====== BTP Application Stats Monitor ======
===== Overview =====
The **BTP Application Stats Monitor** provides comprehensive monitoring of SAP Business Technology Platform (BTP) Cloud Foundry applications. It tracks application health, resource usage, and instance status in real-time, allowing you to proactively detect and respond to performance issues or failures.
===== Prerequisites =====
* BTP Cloud Foundry API access
* Valid BTP credentials with permissions to:
* List applications (''/v3/apps'')
* Read process statistics (''/v3/processes/{guid}/stats'')

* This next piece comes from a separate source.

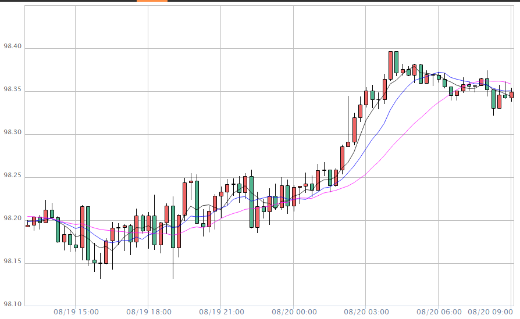The image size is (520, 319).
Task: Click the 98.25 price axis label
Action: (13, 175)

* Network connectivity from the monitoring system to BTP API endpoints
===== API Endpoints Used =====
^ Endpoint ^ Purpose ^
| POST /oauth/token | Authentication (OAuth2 token generation) |
| GET /v3/apps | List all applications (wildcard mode) |
| GET /v3/processes/{guid}/stats | Retrieve instance statistics for an application |
===== Key Features =====
==== Metrics Collection ====
The monitor collects the following metrics for each application:
* **Running Instances** - Number of healthy, operational instances
* **Crashed Instances** - Number of failed instances
* **Memory Used (MB)** - Total memory consumption across all running instances
* **Disk Used (MB)** - Total disk space consumption across all running instances
* **CPU Usage (%)** - Average CPU utilization across all running instances
==== Alarm Capabilities ====
* **Application State Monitoring** - Detect when apps are not in the expected state (e.g., STOPPED, CRASHED)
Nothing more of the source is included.